— WHAT YOU NEED TO DO —
The whole listing needs to be restated word for word.

Start of Block

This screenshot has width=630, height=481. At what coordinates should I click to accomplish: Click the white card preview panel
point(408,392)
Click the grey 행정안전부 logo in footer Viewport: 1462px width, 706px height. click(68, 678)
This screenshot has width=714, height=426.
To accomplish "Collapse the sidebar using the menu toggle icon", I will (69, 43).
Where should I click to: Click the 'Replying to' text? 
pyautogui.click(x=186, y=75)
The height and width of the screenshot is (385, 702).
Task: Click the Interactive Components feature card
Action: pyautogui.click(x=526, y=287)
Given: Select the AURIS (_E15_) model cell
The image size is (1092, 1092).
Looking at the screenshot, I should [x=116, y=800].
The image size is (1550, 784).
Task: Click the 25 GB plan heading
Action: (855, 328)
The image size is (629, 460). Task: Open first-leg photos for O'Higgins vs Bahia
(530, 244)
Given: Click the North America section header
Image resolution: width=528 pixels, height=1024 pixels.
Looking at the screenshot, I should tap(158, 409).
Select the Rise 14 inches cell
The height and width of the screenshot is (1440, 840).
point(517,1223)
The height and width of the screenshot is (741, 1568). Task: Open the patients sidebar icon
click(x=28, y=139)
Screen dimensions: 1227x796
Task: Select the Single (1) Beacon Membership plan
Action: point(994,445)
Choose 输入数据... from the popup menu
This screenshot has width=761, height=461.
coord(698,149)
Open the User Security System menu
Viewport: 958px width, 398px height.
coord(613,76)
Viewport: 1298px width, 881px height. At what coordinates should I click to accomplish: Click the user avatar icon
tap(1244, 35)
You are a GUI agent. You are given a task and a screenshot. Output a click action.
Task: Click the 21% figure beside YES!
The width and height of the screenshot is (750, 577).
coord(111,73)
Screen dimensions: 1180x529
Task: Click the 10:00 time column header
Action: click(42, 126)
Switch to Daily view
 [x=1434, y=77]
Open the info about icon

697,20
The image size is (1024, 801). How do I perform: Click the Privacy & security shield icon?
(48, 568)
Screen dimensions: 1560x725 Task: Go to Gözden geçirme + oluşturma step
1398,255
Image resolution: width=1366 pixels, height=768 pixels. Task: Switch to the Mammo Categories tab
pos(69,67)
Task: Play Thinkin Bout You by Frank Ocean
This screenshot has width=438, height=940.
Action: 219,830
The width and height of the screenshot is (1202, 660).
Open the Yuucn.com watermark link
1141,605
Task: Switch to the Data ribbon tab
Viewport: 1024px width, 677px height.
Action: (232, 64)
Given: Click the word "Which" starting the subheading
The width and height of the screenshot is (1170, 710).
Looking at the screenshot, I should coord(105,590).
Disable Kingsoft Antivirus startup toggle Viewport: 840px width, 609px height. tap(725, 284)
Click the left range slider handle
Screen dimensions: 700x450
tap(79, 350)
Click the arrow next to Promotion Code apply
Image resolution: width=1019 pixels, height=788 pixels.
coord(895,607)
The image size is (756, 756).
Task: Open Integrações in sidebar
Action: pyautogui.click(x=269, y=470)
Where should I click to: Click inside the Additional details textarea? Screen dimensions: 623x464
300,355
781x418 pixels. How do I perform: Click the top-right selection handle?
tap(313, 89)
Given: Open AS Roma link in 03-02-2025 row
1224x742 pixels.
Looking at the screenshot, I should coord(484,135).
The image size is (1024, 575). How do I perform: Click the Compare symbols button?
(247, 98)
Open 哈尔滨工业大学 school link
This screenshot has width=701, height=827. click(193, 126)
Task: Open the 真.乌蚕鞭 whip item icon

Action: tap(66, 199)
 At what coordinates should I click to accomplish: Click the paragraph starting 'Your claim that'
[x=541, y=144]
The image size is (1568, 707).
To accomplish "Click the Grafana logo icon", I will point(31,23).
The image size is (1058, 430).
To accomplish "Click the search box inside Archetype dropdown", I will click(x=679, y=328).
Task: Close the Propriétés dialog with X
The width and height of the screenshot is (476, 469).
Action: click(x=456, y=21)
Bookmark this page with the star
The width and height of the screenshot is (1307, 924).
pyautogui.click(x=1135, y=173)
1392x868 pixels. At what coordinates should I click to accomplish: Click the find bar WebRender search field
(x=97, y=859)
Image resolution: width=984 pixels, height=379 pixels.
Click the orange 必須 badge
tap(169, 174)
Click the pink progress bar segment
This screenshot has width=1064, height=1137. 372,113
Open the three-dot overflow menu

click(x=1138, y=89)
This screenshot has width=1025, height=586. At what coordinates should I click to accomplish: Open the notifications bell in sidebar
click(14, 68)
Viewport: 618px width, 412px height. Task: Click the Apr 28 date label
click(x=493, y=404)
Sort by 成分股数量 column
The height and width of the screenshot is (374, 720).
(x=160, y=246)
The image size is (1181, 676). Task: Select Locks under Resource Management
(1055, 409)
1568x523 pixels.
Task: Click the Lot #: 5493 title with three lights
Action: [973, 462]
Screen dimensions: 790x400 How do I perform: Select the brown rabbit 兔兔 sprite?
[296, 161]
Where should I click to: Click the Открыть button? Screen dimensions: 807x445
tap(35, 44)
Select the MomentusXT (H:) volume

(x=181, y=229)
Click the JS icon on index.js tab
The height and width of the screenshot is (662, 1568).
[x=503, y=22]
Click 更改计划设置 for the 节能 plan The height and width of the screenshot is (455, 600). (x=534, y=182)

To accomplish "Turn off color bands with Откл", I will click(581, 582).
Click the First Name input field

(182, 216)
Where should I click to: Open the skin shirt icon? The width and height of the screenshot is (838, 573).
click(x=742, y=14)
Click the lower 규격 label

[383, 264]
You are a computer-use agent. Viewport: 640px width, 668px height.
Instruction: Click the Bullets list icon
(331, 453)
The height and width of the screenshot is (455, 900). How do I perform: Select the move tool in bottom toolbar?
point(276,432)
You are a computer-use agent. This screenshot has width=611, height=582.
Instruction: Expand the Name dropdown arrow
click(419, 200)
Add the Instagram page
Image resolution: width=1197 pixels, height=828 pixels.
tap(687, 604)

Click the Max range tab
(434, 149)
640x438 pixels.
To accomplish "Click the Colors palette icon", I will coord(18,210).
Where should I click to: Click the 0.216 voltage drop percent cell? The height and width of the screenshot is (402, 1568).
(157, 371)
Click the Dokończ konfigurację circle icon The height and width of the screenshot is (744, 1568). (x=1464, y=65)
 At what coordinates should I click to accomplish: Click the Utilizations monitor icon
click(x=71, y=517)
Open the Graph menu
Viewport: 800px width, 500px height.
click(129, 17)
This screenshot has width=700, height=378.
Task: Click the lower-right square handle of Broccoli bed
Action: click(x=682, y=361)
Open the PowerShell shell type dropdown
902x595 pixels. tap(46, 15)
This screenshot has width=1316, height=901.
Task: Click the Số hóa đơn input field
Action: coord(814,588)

End of Block

— YOUR SOLUTION —
This screenshot has width=630, height=481. At what coordinates should I click to accomplish: Click the white card preview panel
point(408,392)
Click the grey 행정안전부 logo in footer Viewport: 1462px width, 706px height. click(68, 678)
This screenshot has width=714, height=426.
To accomplish "Collapse the sidebar using the menu toggle icon", I will (69, 43).
Where should I click to: Click the 'Replying to' text? 
pyautogui.click(x=186, y=75)
The height and width of the screenshot is (385, 702).
Task: Click the Interactive Components feature card
Action: pyautogui.click(x=526, y=287)
Given: Select the AURIS (_E15_) model cell
The image size is (1092, 1092).
Looking at the screenshot, I should [x=116, y=800].
The image size is (1550, 784).
Task: Click the 25 GB plan heading
Action: (855, 328)
The image size is (629, 460). Task: Open first-leg photos for O'Higgins vs Bahia
(530, 244)
Given: Click the North America section header
Image resolution: width=528 pixels, height=1024 pixels.
Looking at the screenshot, I should tap(158, 409).
Select the Rise 14 inches cell
The height and width of the screenshot is (1440, 840).
point(517,1223)
The height and width of the screenshot is (741, 1568). Task: Open the patients sidebar icon
click(x=28, y=139)
Screen dimensions: 1227x796
Task: Select the Single (1) Beacon Membership plan
Action: point(994,445)
Choose 输入数据... from the popup menu
This screenshot has width=761, height=461.
coord(698,149)
Open the User Security System menu
Viewport: 958px width, 398px height.
coord(613,76)
Viewport: 1298px width, 881px height. At what coordinates should I click to accomplish: Click the user avatar icon
tap(1244, 35)
You are a GUI agent. You are given a task and a screenshot. Output a click action.
Task: Click the 21% figure beside YES!
The width and height of the screenshot is (750, 577).
coord(111,73)
Screen dimensions: 1180x529
Task: Click the 10:00 time column header
Action: click(42, 126)
Switch to Daily view
 [x=1434, y=77]
Open the info about icon

697,20
The image size is (1024, 801). How do I perform: Click the Privacy & security shield icon?
(48, 568)
Screen dimensions: 1560x725 Task: Go to Gözden geçirme + oluşturma step
1398,255
Image resolution: width=1366 pixels, height=768 pixels. Task: Switch to the Mammo Categories tab
pos(69,67)
Task: Play Thinkin Bout You by Frank Ocean
This screenshot has width=438, height=940.
Action: 219,830
The width and height of the screenshot is (1202, 660).
Open the Yuucn.com watermark link
1141,605
Task: Switch to the Data ribbon tab
Viewport: 1024px width, 677px height.
Action: (232, 64)
Given: Click the word "Which" starting the subheading
The width and height of the screenshot is (1170, 710).
Looking at the screenshot, I should coord(105,590).
Disable Kingsoft Antivirus startup toggle Viewport: 840px width, 609px height. tap(725, 284)
Click the left range slider handle
Screen dimensions: 700x450
tap(79, 350)
Click the arrow next to Promotion Code apply
Image resolution: width=1019 pixels, height=788 pixels.
coord(895,607)
The image size is (756, 756).
Task: Open Integrações in sidebar
Action: pyautogui.click(x=269, y=470)
Where should I click to: Click inside the Additional details textarea? Screen dimensions: 623x464
300,355
781x418 pixels. How do I perform: Click the top-right selection handle?
tap(313, 89)
Given: Open AS Roma link in 03-02-2025 row
1224x742 pixels.
Looking at the screenshot, I should coord(484,135).
The image size is (1024, 575). How do I perform: Click the Compare symbols button?
(247, 98)
Open 哈尔滨工业大学 school link
This screenshot has width=701, height=827. click(193, 126)
Task: Open the 真.乌蚕鞭 whip item icon

Action: tap(66, 199)
 At what coordinates should I click to accomplish: Click the paragraph starting 'Your claim that'
[x=541, y=144]
The image size is (1568, 707).
To accomplish "Click the Grafana logo icon", I will point(31,23).
The image size is (1058, 430).
To accomplish "Click the search box inside Archetype dropdown", I will click(x=679, y=328).
Task: Close the Propriétés dialog with X
The width and height of the screenshot is (476, 469).
Action: click(x=456, y=21)
Bookmark this page with the star
The width and height of the screenshot is (1307, 924).
pyautogui.click(x=1135, y=173)
1392x868 pixels. At what coordinates should I click to accomplish: Click the find bar WebRender search field
(x=97, y=859)
Image resolution: width=984 pixels, height=379 pixels.
Click the orange 必須 badge
tap(169, 174)
Click the pink progress bar segment
This screenshot has width=1064, height=1137. 372,113
Open the three-dot overflow menu

click(x=1138, y=89)
This screenshot has width=1025, height=586. At what coordinates should I click to accomplish: Open the notifications bell in sidebar
click(14, 68)
Viewport: 618px width, 412px height. Task: Click the Apr 28 date label
click(x=493, y=404)
Sort by 成分股数量 column
The height and width of the screenshot is (374, 720).
(x=160, y=246)
The image size is (1181, 676). Task: Select Locks under Resource Management
(1055, 409)
1568x523 pixels.
Task: Click the Lot #: 5493 title with three lights
Action: [973, 462]
Screen dimensions: 790x400 How do I perform: Select the brown rabbit 兔兔 sprite?
[296, 161]
Where should I click to: Click the Открыть button? Screen dimensions: 807x445
tap(35, 44)
Select the MomentusXT (H:) volume

(x=181, y=229)
Click the JS icon on index.js tab
The height and width of the screenshot is (662, 1568).
[x=503, y=22]
Click 更改计划设置 for the 节能 plan The height and width of the screenshot is (455, 600). (x=534, y=182)

To accomplish "Turn off color bands with Откл", I will click(581, 582).
Click the First Name input field

(182, 216)
Where should I click to: Open the skin shirt icon? The width and height of the screenshot is (838, 573).
click(x=742, y=14)
Click the lower 규격 label

[383, 264]
You are a computer-use agent. Viewport: 640px width, 668px height.
Instruction: Click the Bullets list icon
(331, 453)
The height and width of the screenshot is (455, 900). How do I perform: Select the move tool in bottom toolbar?
point(276,432)
You are a computer-use agent. This screenshot has width=611, height=582.
Instruction: Expand the Name dropdown arrow
click(419, 200)
Add the Instagram page
Image resolution: width=1197 pixels, height=828 pixels.
tap(687, 604)

Click the Max range tab
(434, 149)
640x438 pixels.
To accomplish "Click the Colors palette icon", I will coord(18,210).
Where should I click to: Click the 0.216 voltage drop percent cell? The height and width of the screenshot is (402, 1568).
(157, 371)
Click the Dokończ konfigurację circle icon The height and width of the screenshot is (744, 1568). (x=1464, y=65)
 At what coordinates should I click to accomplish: Click the Utilizations monitor icon
click(x=71, y=517)
Open the Graph menu
Viewport: 800px width, 500px height.
click(129, 17)
This screenshot has width=700, height=378.
Task: Click the lower-right square handle of Broccoli bed
Action: click(x=682, y=361)
Open the PowerShell shell type dropdown
902x595 pixels. tap(46, 15)
This screenshot has width=1316, height=901.
Task: Click the Số hóa đơn input field
Action: coord(814,588)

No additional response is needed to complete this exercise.